The Recreational Craft Directive (RCD) is a European Union (EU) directive defining minimum technical, safety and environmental standards for recreational craft, partly completed boats and components when separate and when installed that are placed into service, sold and operated within the European Economic Area (EEA).
It is the purpose of this guide to provide further information concerning the RCD from the perspective of recreational craft.
The RCD applies to all recreational craft that were first placed on the EEA market after 16 June 1998 or first placed into service in the EEA after 16 June 1998 (this included yachts imported from outside the EEA).
The original RCD, 94/25/EC came into force on 16th June 1996 with a transition period that ended on 15th June 1998.
In 2003, an amendment, 2003/44/EC, was introduced to bring personal watercraft into the scope of the RCD and to introduce new requirements for noise and engine exhaust emissions.
On 18 January 2016 these ‘old’ Directives were repealed and replaced by ‘new’ Directive 2013/53/EU which has become known as the Recreational Craft Directive II.
From the 18th January, 2016 to the 17th January 2017 there is a transition during which recreational craft, engines and components that are RCD compliant and CE-marked according to either the “old” or the “new” Directives cane placed on the market (this is to facilitate the sales of existing craft, engines and components).
What is a ‘Recreational Craft’
The RCD defines a recreational craft as:
“any watercraft of any type, excluding personal watercraft, intended for sports and leisure purposes of hull length from 2,5 m to 24 m, regardless of the means of propulsion”

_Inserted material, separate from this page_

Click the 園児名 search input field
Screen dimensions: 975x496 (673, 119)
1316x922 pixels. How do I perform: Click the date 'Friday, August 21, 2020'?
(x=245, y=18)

The hull length is the length of the hull measured in accordance with the harmonised standard.
The fact that the watercraft could also be used for charter or for sports and leisure training shall not prevent it being covered by the RCD when it is placed on the market for recreational purposes.
Certain limited categories of vessels are not considered to be recreational craft within the scope of the RCD for example, canoes and kayaks designed to be propelled solely by human power, hydrofoils and hovercraft but the majority of yachts registered by Oceanskies to be sold or placed into service within the EU will be covered by the Directive.

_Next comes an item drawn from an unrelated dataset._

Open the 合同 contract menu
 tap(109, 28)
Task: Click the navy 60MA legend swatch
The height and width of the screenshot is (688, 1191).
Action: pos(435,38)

- Built in the EEA prior to 16 June 1998; or
- In use in the EEA prior to 16 June 1998; or
- Visiting the EEA for reasons of tourism or in transit (time scales are undefined).
A key requirement of the RCD is that an owner’s manual must accompany the vessel that is written in a language that can be easily understood by consumers and other end users.

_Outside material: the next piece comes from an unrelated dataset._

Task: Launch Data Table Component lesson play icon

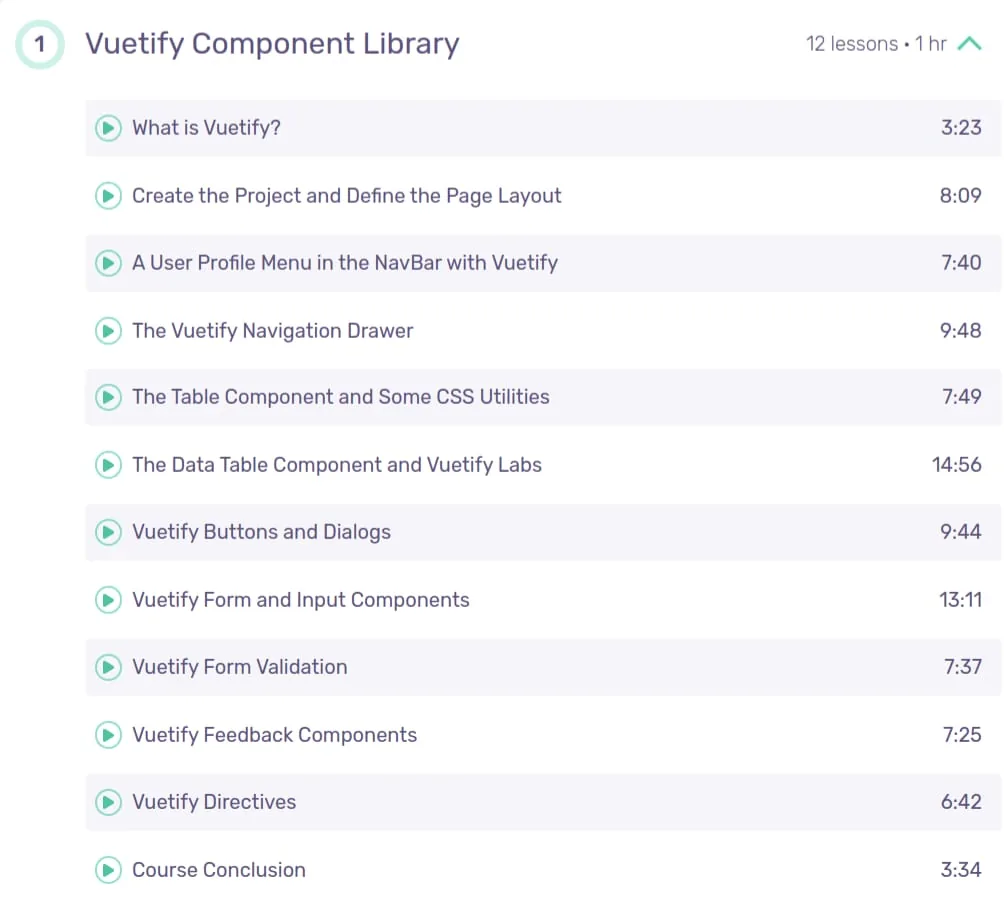Action: pos(108,465)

The owner’s manual must include all the information necessary for safe use of the recreational craft, drawing particular attention to set up, maintenance, regular operation, prevention of risks and risk management.
The owner’s manuals must always be accompanied by an important legal document called the EU Declaration of Conformity or ‘CE Certificate’.
The EU Declaration of Conformity is the document stating that the recreational craft satisfies the essential requirements of the Directive.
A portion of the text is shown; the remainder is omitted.